Understanding Dr. Byas-Smith’s Research in Terms of the Steps of Scientific Inquiry

Observe: Dr. Byas-Smith wondered how specific chemicals in the brain behave when drugs or medications are given to people. These special chemicals are important because they help create habits in people. Some habits are good, like keeping your room neat or getting a good night’s sleep. Other habits can be bad, like eating too much food even when you are not hungry.

Predict: Dr. Byas-Smith predicts that these chemicals act as a “switch” for addictive behavior. He wants to find the switch and figure out how to turn it off.

Experiment: Different experiments are being conducted on various systems in the brain to see whether there is an “addiction switch.” Dr. Byas-Smith uses a Positron Emission Tomograph or “PET” scanner to take a picture of the brain while it’s working.

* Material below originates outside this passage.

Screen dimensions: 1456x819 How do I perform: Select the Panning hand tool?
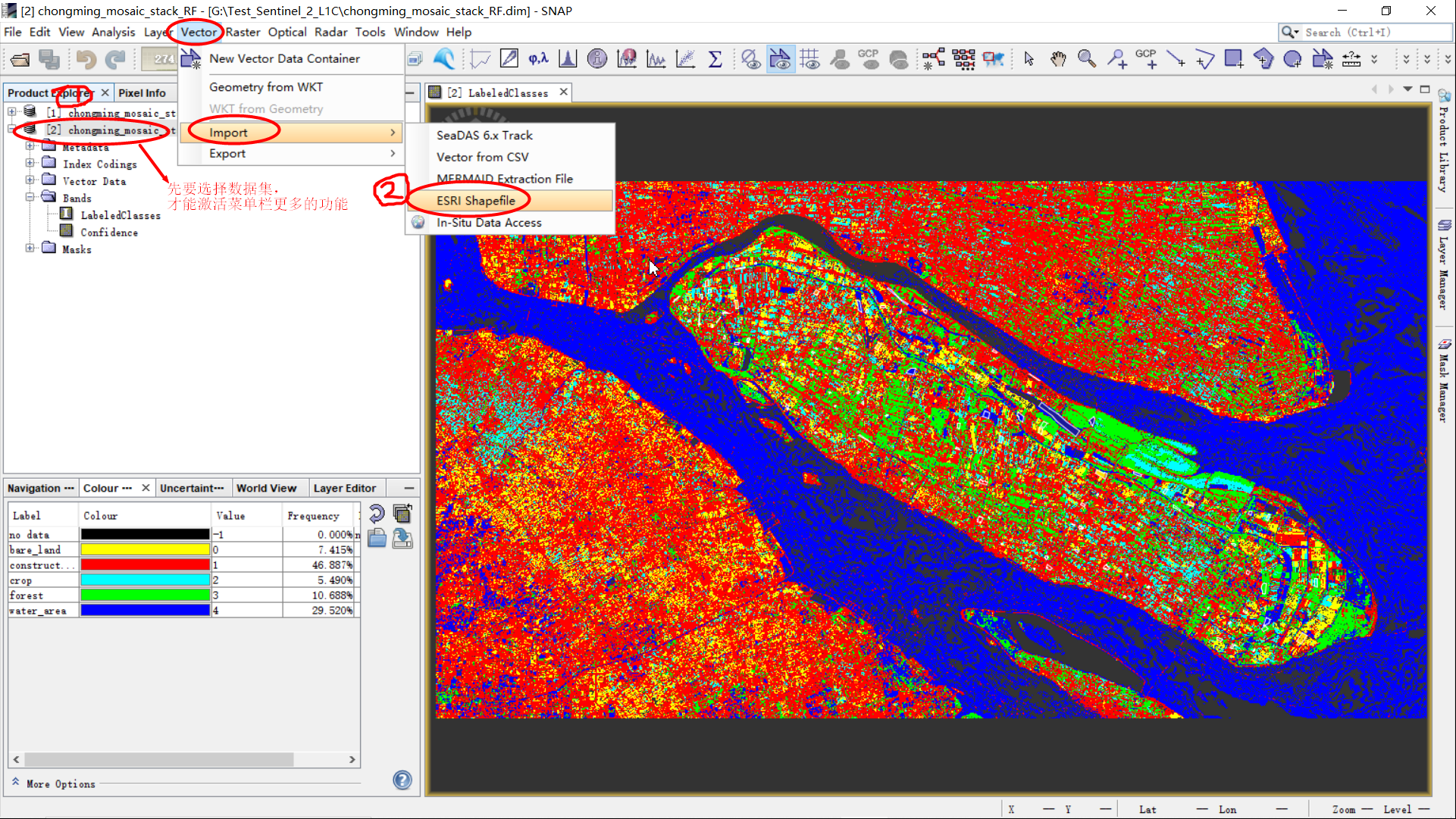pos(1057,59)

Conclude: If Dr. Byas-Smith and his staff are able to find out how the brain chemicals work, they may be able to make medications that can help people stop bad habits and help those who might be more likely to develop bad habits.

Denise Jackson, Ph.D.

Dr. Jackson is the Director of the Undergraduate Behavioral Neuroscience Program at Northeastern University in Boston, Massachusetts. She studies rats to look at the effects of cocaine on how the brain grows even before the rat is born.

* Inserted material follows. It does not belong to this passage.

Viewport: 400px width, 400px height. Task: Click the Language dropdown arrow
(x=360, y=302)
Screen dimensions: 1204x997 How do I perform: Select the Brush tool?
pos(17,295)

Understanding Dr. Jackson’s Research in Terms of the Steps of Scientific Inquiry

Observe: Dr. Jackson wonders how cocaine affects the growth of the rats’ brains at different times before they are born.

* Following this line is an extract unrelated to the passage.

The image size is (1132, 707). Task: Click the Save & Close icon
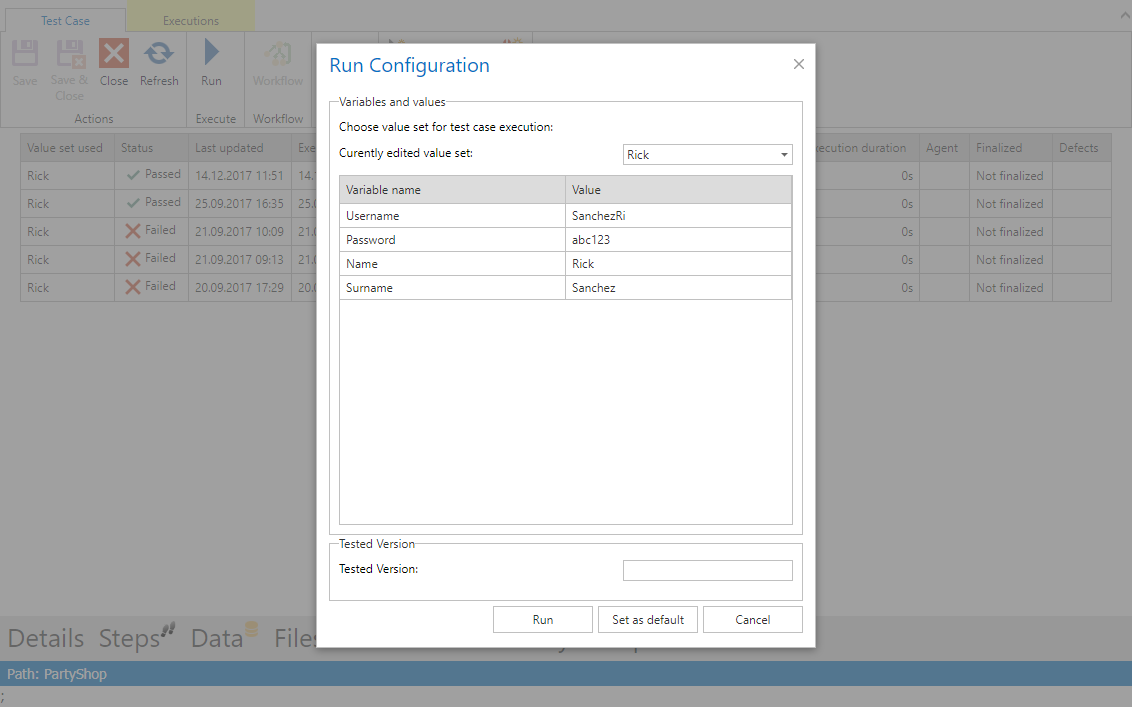(x=70, y=55)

Predict: She predicts that giving a mother rat cocaine will have a different effect on the brains of her baby rats than on the mother rat herself. Different amounts of cocaine will also produce different effects.

Experiment: She uses specific tools and instruments to see how the brains of unborn rats are affected by cocaine. She is trying to learn if the neurons are where they are supposed to be in the developing brain.

Conclude: By testing these predictions on rats, Dr. Jackson is able to further understand brain development in humans. She hopes that as this begins to be understood, we may be able to make discoveries and develop ways to correct the problems in babies whose mothers take drugs like cocaine before they are born.

Alane Kimes, Ph.D.

Dr. Kimes is a drug abuse researcher. She works at the NIDA Research Program in Baltimore, Maryland. She is interested in finding out how drug abuse changes the way the brain works. From her research with animals and people, she hopes to find ways to help people stop using drugs.

Understanding Dr. Kimes’ Research in Terms of the Steps of Scientific Inquiry

Observe: The purpose of Dr. Kimes’ research is to study how the brain functions in normal people in comparison to how the brain functions in drug abusers or smokers.

Predict: Dr Kimes believes that if she is able to find out what is different about the way drug abusers’ brains work, she may be able to find out ways to help their brains and make them work more like the brains of people who don’t abuse drugs.

Experiment: Dr. Kimes uses a scanner to see what parts of the brain are working harder than other parts when people play special games or take little tests. The brains of people who have taken drugs like cocaine, heroin, or marijuana or who smoke cigarettes sometimes work differently than people who don’t take these drugs.

Conclude: So far, Dr. Kimes has found that the parts of the brain involved in making risky decisions don’t work as well in drug abusers when compared to people who don’t abuse drugs. She hopes to find out more so she can change the way the brain works and help people make better decisions to not use drugs.